Release When Possible
Often, you don't need to keep a lock while you're doing some work. For example, consider a typical producer/consumer system. The producer inserts some work into a queue, and the consumer takes it off. If you protect the queue with a lock, both parts can run entirely independently except for a brief period.
One example of such a system is a media playback framework. When you read a media stream, you first need to demultiplex it. Then you get a set of audio and video packets. You pass off these packets to decoders, which produce uncompressed frames or samples, which in turn get passed off to the display or to speakers.

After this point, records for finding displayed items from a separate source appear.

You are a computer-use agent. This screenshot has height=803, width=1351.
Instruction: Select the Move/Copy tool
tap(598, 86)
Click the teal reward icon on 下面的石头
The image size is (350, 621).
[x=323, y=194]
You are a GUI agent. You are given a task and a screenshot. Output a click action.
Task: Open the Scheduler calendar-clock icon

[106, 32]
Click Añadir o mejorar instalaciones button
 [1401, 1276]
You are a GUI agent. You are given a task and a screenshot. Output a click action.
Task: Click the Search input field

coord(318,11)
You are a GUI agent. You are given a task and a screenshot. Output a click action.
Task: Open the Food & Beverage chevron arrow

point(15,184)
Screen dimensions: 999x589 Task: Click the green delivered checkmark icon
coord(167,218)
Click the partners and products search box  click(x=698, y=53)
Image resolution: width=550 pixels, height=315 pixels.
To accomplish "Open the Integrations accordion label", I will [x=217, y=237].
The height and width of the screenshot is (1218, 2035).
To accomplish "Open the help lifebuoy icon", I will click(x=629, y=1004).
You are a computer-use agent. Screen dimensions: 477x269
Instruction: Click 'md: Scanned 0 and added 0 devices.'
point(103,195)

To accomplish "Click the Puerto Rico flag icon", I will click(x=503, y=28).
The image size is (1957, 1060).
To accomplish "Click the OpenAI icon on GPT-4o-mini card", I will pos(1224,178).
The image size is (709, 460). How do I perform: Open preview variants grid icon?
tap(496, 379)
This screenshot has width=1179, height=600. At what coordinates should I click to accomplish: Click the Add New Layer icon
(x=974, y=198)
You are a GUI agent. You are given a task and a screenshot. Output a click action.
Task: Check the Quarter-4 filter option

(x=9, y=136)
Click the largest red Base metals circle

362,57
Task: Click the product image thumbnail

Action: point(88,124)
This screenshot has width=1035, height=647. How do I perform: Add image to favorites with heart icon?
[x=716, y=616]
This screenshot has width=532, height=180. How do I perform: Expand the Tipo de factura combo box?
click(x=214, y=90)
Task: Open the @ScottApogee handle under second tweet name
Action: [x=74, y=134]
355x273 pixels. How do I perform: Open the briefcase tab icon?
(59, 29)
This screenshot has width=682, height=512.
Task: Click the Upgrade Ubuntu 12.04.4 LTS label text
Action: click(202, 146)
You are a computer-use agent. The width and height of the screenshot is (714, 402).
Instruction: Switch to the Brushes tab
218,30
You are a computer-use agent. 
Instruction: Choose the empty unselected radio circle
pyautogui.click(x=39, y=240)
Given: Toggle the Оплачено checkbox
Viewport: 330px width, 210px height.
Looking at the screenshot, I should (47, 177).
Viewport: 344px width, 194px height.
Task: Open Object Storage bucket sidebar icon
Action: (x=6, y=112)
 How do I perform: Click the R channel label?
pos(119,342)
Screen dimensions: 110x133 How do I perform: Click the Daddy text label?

Each of these steps is independent. The audio and video decoders can each be decoding a sample while the demultiplexer and the playback components run. All of these processes can run with no locks held. They only need to grab a lock when they interact with the queue.
The important thing about this model is that the separate threads (or co-routines multiplexed among a smaller number of threads) don't need to hold locks most of the time, because they're not touching any global state. In fact, they're behaving a lot more like processes than like threads. In this model, you're using threads for the efficiency and convenience of having a shared address space, but most of the time you're actually working in completely independent processes.
This design makes it much easier to reason about the interactions between bits of your program, because you have completely isolated components, which just use locking for communication, as a lighter-weight alternative to passing data via pipes or similar.